Images of a 59-year-old lady with known metastatic breast cancer and previous radiotherapy to the thoracic spine, who presented with back pain. a T1 W sagittal MRI shows destructive end-plate change at L5-S1. There is intermediate signal soft tissue anteriorly at the L5-S1 level. b Sagittal CT reconstruction demonstrates end-plate sclerosis, intervertebral vacuum phenomenon at L5-S1 and destruction of the anterior S1 vertebral. c Sagittal CT reconstruction shows intraosseous disc herniation at L4 and L5 in keeping with bone softening. “Bone sand” is seen within the spinal canal at the L5-S1 level. d Axial CT reconstruction shows bone debris or “bone sand” within the spinal canal at the L5-S1 level

The literature also includes intraspinal tumoral calcinosis as a potential differential diagnosis. Based on biopsy material, Durant et al. described 21 cases of so-called tumoral calcinosis of the spine associated with imaging features of either discovertebral or facet joint disease [19]. Of the four cases with discovertebral disease, three of the patients described had underlying rheumatoid arthritis. MRI images for two of these patients were published, which showed evidence of discovertebral disease similar to our cases. These patients also had lesions within the spinal canal on MRI studies that were shown to be calcific masses within the spinal canal. The masses had a gritty, chalky texture on macroscopic examination as in our cases. Histology of these masses showed deposits of calcium hydroxyapatite surrounded by histiocytic and foreign-body giant cell reaction but some cases showed fragments of bone mixed with the calcium [19]. In light of our study, it is likely that these three patients were examples of DDDD of the spine with “bone sand” within the spinal canal, based on review of the images and histology description, rather than tumoral calcinosis. Of note, in Durant’s series, these three cases had been misdiagnosed as infection with abscess formation on MRI with gadolinium enhancement prior to surgery by virtue of the discovertebral destruction and the presence of a non-enhancing epidural lesion. However, as we have shown CT is useful in the diagnosis of DDDD as it easily shows vacuum phenomenon and bone sand, which should easily differentiate it from infection.
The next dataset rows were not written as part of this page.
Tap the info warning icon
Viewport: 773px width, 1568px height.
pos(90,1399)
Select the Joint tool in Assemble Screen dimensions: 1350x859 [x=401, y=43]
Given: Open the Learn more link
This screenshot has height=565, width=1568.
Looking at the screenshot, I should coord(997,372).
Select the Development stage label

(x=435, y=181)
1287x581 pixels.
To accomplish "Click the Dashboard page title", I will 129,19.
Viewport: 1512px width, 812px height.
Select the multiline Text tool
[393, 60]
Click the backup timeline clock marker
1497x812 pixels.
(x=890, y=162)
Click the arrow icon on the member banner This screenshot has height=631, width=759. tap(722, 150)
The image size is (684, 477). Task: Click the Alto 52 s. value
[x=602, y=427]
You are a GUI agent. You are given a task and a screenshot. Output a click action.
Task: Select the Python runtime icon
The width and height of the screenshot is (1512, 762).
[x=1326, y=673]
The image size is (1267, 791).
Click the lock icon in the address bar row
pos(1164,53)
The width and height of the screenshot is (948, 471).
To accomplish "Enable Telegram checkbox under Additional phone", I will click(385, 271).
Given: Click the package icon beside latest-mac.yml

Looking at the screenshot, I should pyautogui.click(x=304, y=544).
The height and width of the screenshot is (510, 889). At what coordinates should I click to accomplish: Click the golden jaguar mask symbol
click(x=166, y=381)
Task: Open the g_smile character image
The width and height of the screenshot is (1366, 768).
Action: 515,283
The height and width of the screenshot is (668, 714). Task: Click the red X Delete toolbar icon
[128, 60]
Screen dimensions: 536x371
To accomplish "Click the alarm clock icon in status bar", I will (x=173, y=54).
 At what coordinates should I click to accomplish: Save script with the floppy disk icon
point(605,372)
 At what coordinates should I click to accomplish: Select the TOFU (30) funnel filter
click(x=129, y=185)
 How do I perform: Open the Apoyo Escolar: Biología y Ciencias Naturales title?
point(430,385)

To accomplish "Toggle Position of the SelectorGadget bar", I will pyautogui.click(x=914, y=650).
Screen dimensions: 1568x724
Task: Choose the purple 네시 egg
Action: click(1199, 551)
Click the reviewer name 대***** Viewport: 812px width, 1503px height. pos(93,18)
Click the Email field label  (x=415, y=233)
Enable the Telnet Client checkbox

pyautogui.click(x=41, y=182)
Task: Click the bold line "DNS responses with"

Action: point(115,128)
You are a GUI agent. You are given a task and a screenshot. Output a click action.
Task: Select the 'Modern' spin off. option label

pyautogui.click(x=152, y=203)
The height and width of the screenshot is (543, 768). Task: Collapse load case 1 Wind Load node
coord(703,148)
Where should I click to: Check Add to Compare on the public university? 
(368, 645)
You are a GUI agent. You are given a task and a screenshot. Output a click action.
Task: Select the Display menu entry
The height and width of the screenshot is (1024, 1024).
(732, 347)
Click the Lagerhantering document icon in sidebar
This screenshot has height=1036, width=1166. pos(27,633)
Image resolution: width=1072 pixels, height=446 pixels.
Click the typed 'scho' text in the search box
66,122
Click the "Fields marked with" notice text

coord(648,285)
In summary, we present cases of destructive discovertebral degenerative disease of the lumbar spine that has not been previously described. We propose three diagnostic biomarkers: malalignment, intervertebral degenerative disc loss, and end-plate failure due to metabolic bone disease. Similar findings were seen in patients with and without underlying rheumatoid arthritis. The unusual common feature seen was the presence of “bone sand” within the spinal canal, which resulted in nerve root compression. It is important to recognize the features of discovertebral degeneration and differentiate these findings from infection or tumor.